[Exercise data — start]

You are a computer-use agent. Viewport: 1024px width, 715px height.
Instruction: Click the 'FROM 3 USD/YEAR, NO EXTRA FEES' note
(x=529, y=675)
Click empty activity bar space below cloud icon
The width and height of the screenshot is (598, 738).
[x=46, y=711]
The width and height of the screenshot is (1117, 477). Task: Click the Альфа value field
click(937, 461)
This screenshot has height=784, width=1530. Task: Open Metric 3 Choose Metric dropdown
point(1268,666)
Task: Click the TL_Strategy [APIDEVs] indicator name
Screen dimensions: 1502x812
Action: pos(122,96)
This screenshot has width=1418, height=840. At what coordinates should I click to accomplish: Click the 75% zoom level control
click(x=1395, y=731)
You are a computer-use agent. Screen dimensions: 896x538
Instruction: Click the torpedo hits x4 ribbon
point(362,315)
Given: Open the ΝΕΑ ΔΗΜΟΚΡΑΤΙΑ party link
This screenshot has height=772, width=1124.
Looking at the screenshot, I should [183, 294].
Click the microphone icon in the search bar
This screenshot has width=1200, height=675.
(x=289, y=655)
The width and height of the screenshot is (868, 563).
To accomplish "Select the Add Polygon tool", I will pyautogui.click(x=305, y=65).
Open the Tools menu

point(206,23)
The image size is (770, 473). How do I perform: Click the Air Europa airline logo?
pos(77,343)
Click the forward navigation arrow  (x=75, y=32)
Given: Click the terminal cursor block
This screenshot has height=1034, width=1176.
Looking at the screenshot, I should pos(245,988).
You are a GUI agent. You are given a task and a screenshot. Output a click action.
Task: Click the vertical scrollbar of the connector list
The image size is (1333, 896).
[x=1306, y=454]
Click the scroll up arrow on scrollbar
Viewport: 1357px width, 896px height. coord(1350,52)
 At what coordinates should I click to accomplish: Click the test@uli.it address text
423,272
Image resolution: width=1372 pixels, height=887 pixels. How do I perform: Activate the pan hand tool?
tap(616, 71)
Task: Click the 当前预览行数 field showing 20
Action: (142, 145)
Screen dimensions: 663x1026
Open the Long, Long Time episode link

[Exercise data — finish]

= Work task =
Give back every line from the beginning of the records through the line holding "You are a computer-use agent. Screen", exactly as it reads, and leave out the rest.

= Task output =
You are a computer-use agent. Viewport: 1024px width, 715px height.
Instruction: Click the 'FROM 3 USD/YEAR, NO EXTRA FEES' note
(x=529, y=675)
Click empty activity bar space below cloud icon
The width and height of the screenshot is (598, 738).
[x=46, y=711]
The width and height of the screenshot is (1117, 477). Task: Click the Альфа value field
click(937, 461)
This screenshot has height=784, width=1530. Task: Open Metric 3 Choose Metric dropdown
point(1268,666)
Task: Click the TL_Strategy [APIDEVs] indicator name
Screen dimensions: 1502x812
Action: pos(122,96)
This screenshot has width=1418, height=840. At what coordinates should I click to accomplish: Click the 75% zoom level control
click(x=1395, y=731)
You are a computer-use agent. Screen dimensions: 896x538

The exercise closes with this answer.